Interessant ist nun, wie die üblichen Verdächtigen aus der Politik auf das Urteil reagieren. „Weiter so!" erschallt es aus dem Regierungslager, man ruft zum Pläneflicken auf und macht ansonsten die planende Verwaltung für die Pleite vor Gericht verantwortlich. Das ist praktisch, denn es lenkt von der politischen Ebene ab. Währenddessen übt sich die Opposition fleißig im Stühle-Sägen. Von unprofessionellem und schlampigem Handeln ist immer wieder die Rede und von schlimmen Auswirkungen für den Wirtschaftsstandort und den Arbeitsmarkt, falls der Großflughafen ins Wanken gerate.

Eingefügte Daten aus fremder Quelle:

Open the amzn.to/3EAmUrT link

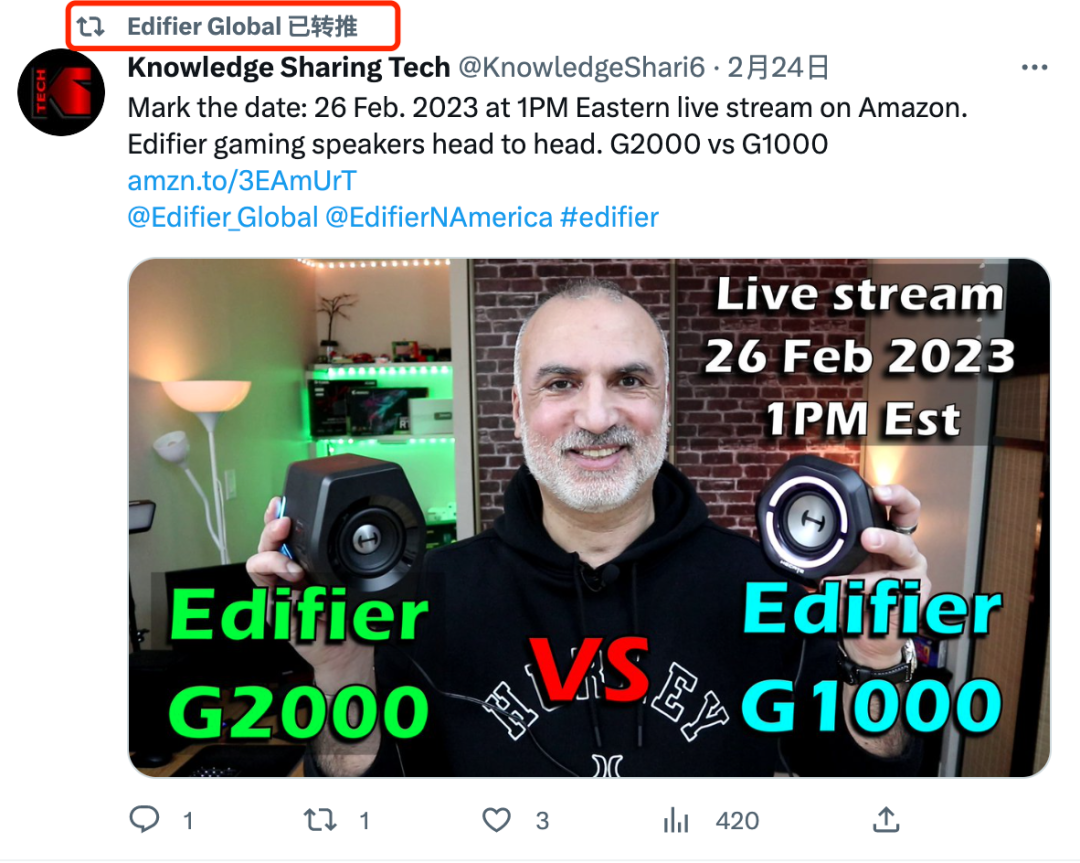click(242, 180)
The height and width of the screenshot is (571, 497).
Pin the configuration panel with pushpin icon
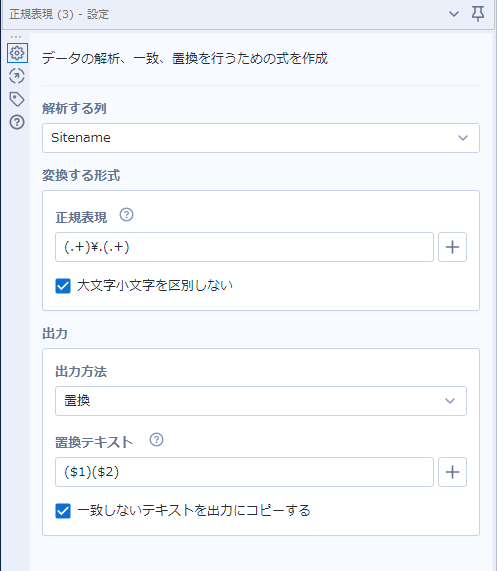(x=478, y=14)
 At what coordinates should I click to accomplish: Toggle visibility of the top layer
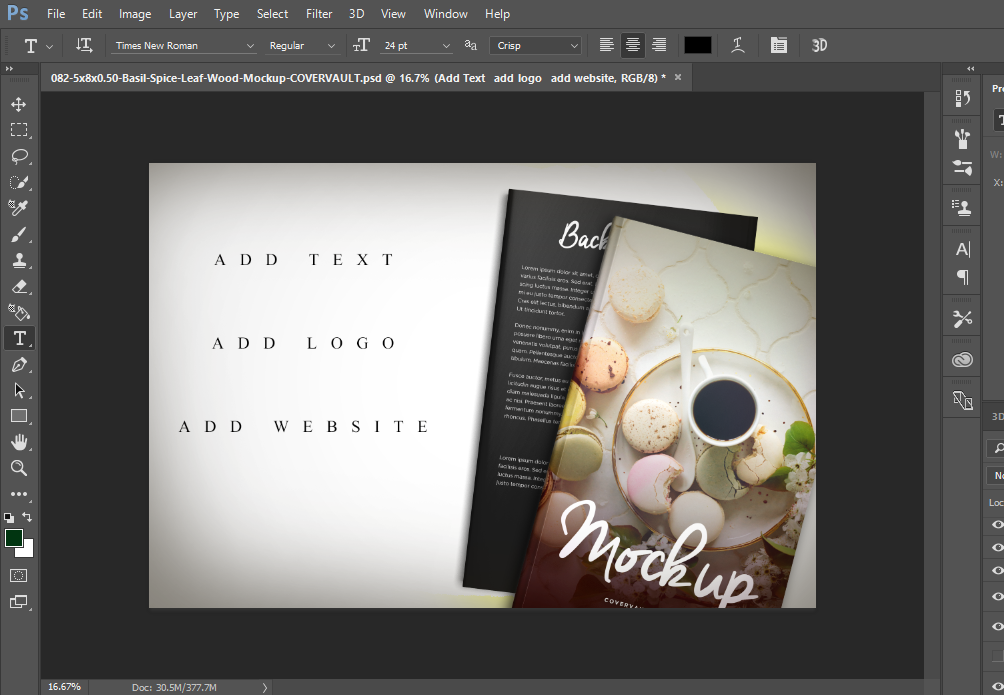click(x=997, y=525)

Daß dem Großflughafen vor Gericht auch noch seine letzte Planungsgrundlage entzogen werden könnte, mag nun niemand mehr ausschließen. Mehrere tausend Betroffene haben vor dem Bundesverwaltungsgericht in Leipzig Klage gegen den Planfeststellungsbeschluß eingereicht, der baurechtlichen Grundlage des Großflughafens. Auch in Leipzig wird es jedoch wiederum um den engeren Planungsprozeß gehen und nicht um die politischen Entscheidungsvorgänge, die ihm zugrunde liegen.

Ob es nämlich angemessen ist, über Großprojekte wie neue Flughäfen, Autobahnen oder Hochhausviertel vom Grünen Tisch der Politik aus zu bestimmen, ohne daß die Betroffenen eine wirkliche Mitsprache- und Einspruchsmöglichkeit erhalten, das ist mal wieder gar nicht Thema. Möglicherweise werden die nun laufenden Diskussionen dazu führen, daß Entscheidungen und Pläne dieser Art weniger schlampig, also „handwerklich" besser gemacht werden – und somit nicht mehr so leicht gerichtlich anfechtbar sind. Dabei würde jedoch die letzte Einspruchsmöglichkeit Betroffener verlorengehen. Hoffen wir also, daß die Schlampigkeit uns erhalten bleibt.